Saved entries:
◆ ◆ ◆ ◆ ◆
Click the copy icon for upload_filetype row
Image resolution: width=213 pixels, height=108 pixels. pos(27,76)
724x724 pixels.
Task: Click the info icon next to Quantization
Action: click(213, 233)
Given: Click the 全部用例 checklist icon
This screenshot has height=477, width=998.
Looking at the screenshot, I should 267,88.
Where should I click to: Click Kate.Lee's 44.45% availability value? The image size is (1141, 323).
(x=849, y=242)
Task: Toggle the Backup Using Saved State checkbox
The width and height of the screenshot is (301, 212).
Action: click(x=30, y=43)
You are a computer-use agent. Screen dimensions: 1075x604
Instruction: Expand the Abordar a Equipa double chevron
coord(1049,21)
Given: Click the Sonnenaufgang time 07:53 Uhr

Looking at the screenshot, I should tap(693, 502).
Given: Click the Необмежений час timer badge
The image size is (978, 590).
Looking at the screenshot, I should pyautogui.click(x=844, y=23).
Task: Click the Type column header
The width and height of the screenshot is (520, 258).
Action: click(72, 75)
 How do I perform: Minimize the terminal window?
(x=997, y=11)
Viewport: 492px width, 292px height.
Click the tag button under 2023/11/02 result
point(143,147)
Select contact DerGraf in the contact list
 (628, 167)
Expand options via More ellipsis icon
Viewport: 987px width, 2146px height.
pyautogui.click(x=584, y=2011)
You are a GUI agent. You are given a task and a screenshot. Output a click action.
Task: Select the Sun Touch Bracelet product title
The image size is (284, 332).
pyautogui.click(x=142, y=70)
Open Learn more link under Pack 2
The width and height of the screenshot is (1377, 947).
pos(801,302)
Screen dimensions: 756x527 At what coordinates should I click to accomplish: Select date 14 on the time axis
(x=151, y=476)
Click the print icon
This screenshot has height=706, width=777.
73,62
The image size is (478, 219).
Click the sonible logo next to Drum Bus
◆ ◆ ◆ ◆ ◆
TASK INSTRUCTIONS: No lines before the one containing "The width and height of the screenshot is (520, 258)." belong in the answer; write out that line and each one after it exactly, through the end of the records.

OUTPUT:
The width and height of the screenshot is (520, 258).
Action: click(72, 75)
 How do I perform: Minimize the terminal window?
(x=997, y=11)
Viewport: 492px width, 292px height.
Click the tag button under 2023/11/02 result
point(143,147)
Select contact DerGraf in the contact list
 (628, 167)
Expand options via More ellipsis icon
Viewport: 987px width, 2146px height.
pyautogui.click(x=584, y=2011)
You are a GUI agent. You are given a task and a screenshot. Output a click action.
Task: Select the Sun Touch Bracelet product title
The image size is (284, 332).
pyautogui.click(x=142, y=70)
Open Learn more link under Pack 2
The width and height of the screenshot is (1377, 947).
pos(801,302)
Screen dimensions: 756x527 At what coordinates should I click to accomplish: Select date 14 on the time axis
(x=151, y=476)
Click the print icon
This screenshot has height=706, width=777.
73,62
The image size is (478, 219).
Click the sonible logo next to Drum Bus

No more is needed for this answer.